TASK TO CARRY OUT: Each line of the listing below that includes "Bookmark" should be reported.

★ ★ ★ ★

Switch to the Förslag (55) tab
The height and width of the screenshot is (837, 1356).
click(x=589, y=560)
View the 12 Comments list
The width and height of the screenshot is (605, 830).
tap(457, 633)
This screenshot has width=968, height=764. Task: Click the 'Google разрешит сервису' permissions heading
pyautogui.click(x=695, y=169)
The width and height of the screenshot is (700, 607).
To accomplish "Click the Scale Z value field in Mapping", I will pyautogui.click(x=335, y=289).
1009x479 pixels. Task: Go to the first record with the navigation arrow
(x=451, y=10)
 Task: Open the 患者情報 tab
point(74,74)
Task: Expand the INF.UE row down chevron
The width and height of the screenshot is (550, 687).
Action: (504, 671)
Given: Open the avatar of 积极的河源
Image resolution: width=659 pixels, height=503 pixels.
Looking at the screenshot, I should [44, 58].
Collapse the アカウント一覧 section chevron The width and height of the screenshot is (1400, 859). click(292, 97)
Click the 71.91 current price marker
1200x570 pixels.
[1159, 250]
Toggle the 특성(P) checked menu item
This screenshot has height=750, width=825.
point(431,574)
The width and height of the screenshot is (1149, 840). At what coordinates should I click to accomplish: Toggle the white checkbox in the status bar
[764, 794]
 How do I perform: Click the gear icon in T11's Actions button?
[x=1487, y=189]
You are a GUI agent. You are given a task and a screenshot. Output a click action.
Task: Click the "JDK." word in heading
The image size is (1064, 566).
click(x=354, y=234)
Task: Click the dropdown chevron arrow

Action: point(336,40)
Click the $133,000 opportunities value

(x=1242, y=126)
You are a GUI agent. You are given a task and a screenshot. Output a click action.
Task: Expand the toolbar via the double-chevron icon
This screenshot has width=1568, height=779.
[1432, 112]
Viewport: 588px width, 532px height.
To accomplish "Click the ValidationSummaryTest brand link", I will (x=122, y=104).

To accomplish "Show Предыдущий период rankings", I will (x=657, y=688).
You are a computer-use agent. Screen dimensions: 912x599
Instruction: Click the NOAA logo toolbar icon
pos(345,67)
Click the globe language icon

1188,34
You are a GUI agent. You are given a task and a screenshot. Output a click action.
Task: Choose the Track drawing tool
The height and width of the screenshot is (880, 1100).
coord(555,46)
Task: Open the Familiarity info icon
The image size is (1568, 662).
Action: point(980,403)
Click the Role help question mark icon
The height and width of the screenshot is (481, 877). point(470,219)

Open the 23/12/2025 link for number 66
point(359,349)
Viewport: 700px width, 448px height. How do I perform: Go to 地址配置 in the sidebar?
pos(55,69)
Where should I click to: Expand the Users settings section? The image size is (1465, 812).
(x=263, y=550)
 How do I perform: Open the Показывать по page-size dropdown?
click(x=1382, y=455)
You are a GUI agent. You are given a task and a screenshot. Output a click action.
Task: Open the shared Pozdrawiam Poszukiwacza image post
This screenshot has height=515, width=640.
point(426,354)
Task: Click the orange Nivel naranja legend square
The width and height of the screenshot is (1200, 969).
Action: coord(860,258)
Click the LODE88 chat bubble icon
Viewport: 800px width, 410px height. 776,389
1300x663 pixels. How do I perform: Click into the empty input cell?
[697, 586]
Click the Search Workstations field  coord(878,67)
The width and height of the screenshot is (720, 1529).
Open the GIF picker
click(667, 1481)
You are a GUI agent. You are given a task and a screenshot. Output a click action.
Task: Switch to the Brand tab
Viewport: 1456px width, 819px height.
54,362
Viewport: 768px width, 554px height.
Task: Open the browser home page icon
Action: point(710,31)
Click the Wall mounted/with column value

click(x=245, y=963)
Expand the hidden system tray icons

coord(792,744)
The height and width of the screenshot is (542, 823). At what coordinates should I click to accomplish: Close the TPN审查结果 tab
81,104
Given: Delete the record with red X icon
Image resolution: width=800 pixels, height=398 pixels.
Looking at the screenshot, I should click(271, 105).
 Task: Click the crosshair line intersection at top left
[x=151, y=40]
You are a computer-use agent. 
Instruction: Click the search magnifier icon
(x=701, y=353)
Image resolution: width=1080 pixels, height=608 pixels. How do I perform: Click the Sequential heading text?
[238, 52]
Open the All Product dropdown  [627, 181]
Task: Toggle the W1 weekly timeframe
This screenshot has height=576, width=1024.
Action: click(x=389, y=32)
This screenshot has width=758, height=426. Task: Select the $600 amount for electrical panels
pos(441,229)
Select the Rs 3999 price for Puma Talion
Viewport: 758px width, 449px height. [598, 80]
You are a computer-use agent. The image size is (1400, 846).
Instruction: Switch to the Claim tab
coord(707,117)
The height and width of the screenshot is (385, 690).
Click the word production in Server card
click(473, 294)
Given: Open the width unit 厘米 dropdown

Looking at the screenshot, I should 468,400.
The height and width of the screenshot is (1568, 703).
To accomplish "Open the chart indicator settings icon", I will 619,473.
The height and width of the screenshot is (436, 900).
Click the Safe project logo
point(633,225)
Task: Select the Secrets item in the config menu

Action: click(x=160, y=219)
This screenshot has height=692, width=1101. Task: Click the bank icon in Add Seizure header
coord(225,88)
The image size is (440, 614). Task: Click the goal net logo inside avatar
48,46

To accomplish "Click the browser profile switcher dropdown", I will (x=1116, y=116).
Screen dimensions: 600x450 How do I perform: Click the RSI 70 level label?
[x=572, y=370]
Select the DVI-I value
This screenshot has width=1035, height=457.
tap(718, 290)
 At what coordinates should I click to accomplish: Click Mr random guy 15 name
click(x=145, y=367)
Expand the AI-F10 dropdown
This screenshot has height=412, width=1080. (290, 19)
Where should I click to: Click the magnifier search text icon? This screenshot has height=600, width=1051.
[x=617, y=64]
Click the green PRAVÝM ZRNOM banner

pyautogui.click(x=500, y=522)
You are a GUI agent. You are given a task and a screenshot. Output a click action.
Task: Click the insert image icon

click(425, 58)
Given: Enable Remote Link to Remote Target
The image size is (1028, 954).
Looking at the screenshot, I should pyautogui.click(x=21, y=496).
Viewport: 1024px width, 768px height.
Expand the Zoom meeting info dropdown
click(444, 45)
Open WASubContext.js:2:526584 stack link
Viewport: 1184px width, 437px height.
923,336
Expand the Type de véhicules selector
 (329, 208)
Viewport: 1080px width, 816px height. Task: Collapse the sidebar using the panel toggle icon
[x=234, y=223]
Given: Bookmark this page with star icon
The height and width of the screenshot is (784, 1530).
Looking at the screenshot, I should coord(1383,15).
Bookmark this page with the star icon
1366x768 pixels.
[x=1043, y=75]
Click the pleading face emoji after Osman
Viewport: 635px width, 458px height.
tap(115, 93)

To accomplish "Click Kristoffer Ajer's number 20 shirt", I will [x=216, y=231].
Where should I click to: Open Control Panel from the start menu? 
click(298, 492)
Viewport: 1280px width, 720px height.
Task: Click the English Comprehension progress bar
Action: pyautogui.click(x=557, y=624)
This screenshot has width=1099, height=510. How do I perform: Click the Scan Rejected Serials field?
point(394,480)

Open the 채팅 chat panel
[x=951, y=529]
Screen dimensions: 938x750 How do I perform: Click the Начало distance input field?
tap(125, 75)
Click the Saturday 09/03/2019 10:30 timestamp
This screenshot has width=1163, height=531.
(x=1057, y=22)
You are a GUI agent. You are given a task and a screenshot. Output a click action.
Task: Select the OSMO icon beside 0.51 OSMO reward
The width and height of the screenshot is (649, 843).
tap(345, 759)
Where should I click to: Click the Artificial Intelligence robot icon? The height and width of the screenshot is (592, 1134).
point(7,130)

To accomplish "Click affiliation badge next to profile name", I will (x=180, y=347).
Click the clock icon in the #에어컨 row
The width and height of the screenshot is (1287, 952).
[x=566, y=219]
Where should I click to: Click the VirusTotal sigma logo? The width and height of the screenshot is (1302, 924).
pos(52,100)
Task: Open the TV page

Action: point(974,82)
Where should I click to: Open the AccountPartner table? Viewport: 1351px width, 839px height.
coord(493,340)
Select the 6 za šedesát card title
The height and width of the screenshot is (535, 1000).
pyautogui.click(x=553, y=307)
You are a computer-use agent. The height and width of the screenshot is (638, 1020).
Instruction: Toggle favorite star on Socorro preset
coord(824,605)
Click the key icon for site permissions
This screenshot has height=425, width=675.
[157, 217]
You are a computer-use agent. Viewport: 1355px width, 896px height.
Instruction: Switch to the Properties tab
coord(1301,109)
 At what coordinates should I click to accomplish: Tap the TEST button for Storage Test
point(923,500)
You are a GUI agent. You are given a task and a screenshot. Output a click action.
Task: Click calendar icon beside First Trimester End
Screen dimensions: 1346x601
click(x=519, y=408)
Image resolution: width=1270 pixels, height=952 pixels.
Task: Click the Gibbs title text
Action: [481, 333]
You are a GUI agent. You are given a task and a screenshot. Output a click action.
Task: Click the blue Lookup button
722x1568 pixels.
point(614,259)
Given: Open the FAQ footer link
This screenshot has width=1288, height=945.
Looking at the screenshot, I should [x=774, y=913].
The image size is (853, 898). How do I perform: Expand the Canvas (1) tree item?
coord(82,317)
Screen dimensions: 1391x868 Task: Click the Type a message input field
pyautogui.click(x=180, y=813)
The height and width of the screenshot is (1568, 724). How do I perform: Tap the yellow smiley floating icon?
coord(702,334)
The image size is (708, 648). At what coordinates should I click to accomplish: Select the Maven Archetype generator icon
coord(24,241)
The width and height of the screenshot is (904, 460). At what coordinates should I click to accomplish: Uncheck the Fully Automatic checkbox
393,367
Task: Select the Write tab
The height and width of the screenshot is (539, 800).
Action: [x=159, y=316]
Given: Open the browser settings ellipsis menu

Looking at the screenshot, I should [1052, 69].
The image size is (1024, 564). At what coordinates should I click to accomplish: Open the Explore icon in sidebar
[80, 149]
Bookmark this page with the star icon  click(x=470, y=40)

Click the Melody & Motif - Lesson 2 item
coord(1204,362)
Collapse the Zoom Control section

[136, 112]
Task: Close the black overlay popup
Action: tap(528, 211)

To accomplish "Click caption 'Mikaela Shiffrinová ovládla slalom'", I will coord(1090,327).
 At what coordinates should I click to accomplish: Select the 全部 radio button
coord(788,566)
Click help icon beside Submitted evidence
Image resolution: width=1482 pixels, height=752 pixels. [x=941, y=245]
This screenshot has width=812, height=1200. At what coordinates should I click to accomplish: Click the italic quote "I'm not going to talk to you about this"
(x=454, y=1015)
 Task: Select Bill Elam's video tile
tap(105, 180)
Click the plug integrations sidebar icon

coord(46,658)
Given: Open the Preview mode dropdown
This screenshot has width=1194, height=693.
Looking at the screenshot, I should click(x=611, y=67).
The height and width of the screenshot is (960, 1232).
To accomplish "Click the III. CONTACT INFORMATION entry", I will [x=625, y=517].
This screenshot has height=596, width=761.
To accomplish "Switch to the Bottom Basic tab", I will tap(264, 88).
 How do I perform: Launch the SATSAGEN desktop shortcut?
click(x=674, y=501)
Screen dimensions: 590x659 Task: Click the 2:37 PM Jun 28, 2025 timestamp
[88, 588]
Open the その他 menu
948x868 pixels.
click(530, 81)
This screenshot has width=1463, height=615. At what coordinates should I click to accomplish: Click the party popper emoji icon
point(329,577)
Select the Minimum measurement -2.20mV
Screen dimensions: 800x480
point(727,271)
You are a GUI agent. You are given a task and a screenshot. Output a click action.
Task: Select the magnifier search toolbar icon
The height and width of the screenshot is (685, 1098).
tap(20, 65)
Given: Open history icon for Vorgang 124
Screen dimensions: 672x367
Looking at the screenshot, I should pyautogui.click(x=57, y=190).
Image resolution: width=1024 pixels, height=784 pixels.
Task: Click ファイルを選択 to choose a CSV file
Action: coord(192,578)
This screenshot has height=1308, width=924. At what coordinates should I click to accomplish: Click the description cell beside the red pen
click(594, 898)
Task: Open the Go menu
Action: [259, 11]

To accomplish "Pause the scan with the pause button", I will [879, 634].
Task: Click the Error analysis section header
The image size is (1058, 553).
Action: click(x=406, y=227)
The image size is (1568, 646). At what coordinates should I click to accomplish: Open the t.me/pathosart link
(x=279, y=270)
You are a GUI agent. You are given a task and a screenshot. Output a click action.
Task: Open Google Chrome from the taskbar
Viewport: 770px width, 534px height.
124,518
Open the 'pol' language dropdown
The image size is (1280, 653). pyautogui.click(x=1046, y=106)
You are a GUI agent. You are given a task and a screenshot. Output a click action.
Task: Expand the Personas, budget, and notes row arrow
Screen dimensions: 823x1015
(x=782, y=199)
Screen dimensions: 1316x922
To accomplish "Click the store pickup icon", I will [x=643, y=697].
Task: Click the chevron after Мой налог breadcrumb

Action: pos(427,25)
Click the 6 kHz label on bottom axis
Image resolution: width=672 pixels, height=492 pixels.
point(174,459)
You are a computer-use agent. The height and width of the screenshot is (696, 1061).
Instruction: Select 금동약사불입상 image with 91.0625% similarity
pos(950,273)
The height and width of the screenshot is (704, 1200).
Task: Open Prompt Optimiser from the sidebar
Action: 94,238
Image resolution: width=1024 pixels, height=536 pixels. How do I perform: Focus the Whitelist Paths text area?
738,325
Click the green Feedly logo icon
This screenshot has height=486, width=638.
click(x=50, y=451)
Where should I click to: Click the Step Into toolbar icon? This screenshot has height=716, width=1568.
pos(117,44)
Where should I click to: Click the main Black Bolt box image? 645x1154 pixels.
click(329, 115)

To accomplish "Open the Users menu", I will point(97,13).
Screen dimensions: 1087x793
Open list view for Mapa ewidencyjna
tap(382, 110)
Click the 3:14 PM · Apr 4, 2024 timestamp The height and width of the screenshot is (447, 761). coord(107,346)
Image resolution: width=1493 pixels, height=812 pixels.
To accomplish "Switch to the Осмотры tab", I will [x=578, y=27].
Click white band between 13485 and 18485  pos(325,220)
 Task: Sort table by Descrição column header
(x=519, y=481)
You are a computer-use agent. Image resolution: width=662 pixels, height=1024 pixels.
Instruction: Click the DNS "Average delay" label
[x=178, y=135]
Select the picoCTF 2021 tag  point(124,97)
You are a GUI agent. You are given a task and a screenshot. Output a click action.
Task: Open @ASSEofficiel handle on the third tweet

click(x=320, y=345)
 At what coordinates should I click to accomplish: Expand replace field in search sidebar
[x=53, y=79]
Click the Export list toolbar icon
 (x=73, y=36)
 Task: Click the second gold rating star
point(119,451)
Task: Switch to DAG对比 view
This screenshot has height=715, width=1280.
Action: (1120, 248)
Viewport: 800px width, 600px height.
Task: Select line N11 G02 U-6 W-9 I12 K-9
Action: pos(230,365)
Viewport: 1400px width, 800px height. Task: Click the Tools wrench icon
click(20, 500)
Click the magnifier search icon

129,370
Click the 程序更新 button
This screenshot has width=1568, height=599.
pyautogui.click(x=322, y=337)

★ ★ ★ ★

SOLUTION TO THE PROBLEM:
Given: Bookmark this page with star icon
Bookmark this page with the star icon
Bookmark this page with the star icon  click(x=470, y=40)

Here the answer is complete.